Optimizing Performance in Kestra in Version 0.22
Performance is a critical aspect of an orchestrator. Discover how Kestra 0.22 significantly enhances execution speed, reduces resource consumption, and improves overall system performance.
The engineering team focused on improving Kestra’s performance in version 0.22. Here’s a clear overview of the optimizations we’ve made:
- Smarter output processing for better CPU and memory efficiency
- Parallelization of execution queues in the JDBC backend
- More efficient execution processing
- Reduced latency in the Kafka backend
- Improved database table cleaning for long-running systems
Smarter Output Processing
The Kestra Executor merges task outputs so that subsequent tasks can access previous task outputs via our expression language. This operation clones the entire output map, incurring high CPU and memory costs.
With 0.22, we optimized this by only merging outputs for tasks that require it (e.g., ForEach tasks as they produce outputs from the same task identifier) among other enhancements.

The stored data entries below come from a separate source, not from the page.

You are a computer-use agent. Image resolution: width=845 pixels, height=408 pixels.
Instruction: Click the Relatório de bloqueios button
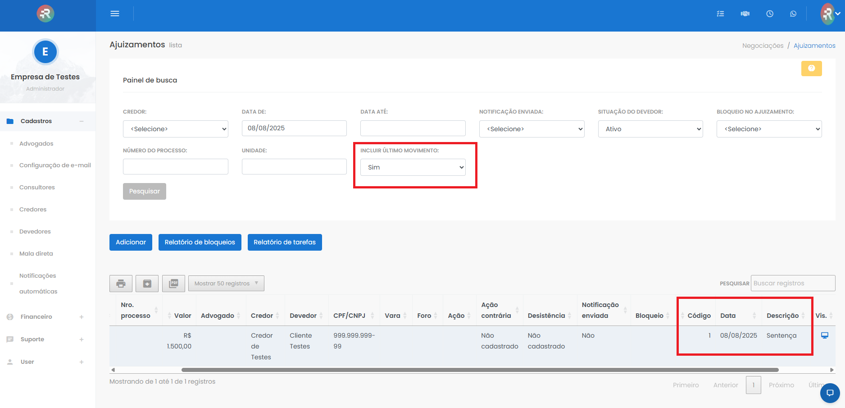pyautogui.click(x=200, y=242)
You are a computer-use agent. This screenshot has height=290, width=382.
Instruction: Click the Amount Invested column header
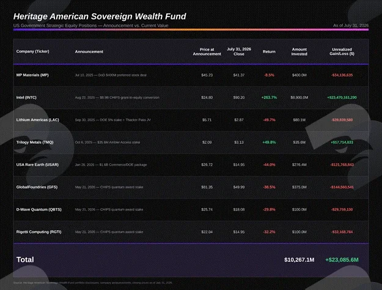(299, 51)
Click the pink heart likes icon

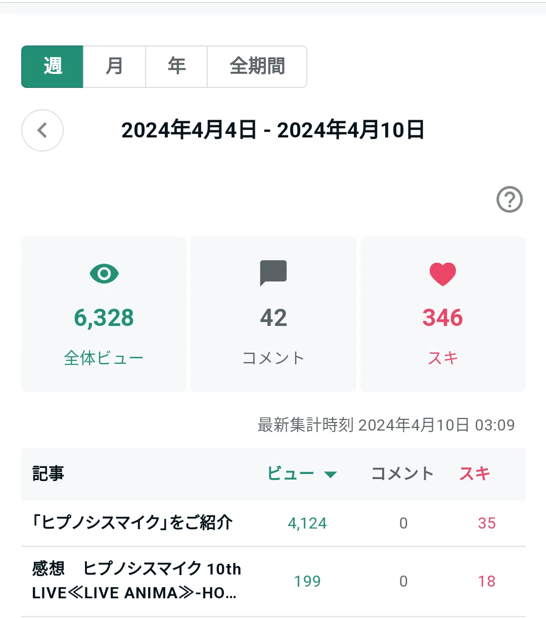pos(443,274)
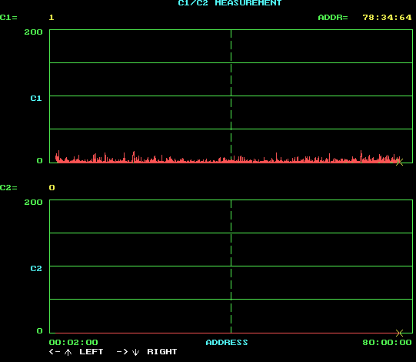This screenshot has width=416, height=362.
Task: Click the yellow X marker on C1 graph
Action: [399, 162]
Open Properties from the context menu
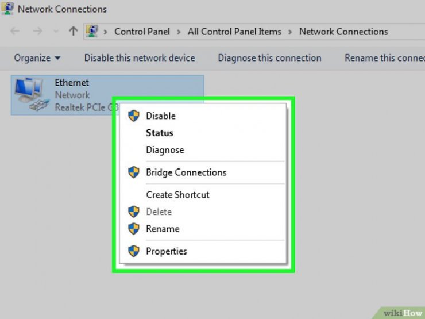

Preliminary benchmark tests conducted on a flow with 2,100 task runs using a 3-level ForEach task showed both CPU and memory improvements:
- CPU usage for merging outputs dropped from 15.3% to 11.8%
- Memory allocation for merging dropped from 44% to 38%
For more details, you can have a look at these two pull requests:
Parallelized JDBC Backend Queues
The Kestra Executor listens to multiple internal queues, including execution updates, task results, and killing events. Previously, when using a JDBC backend, each queue was processed by a single thread, creating a bottleneck.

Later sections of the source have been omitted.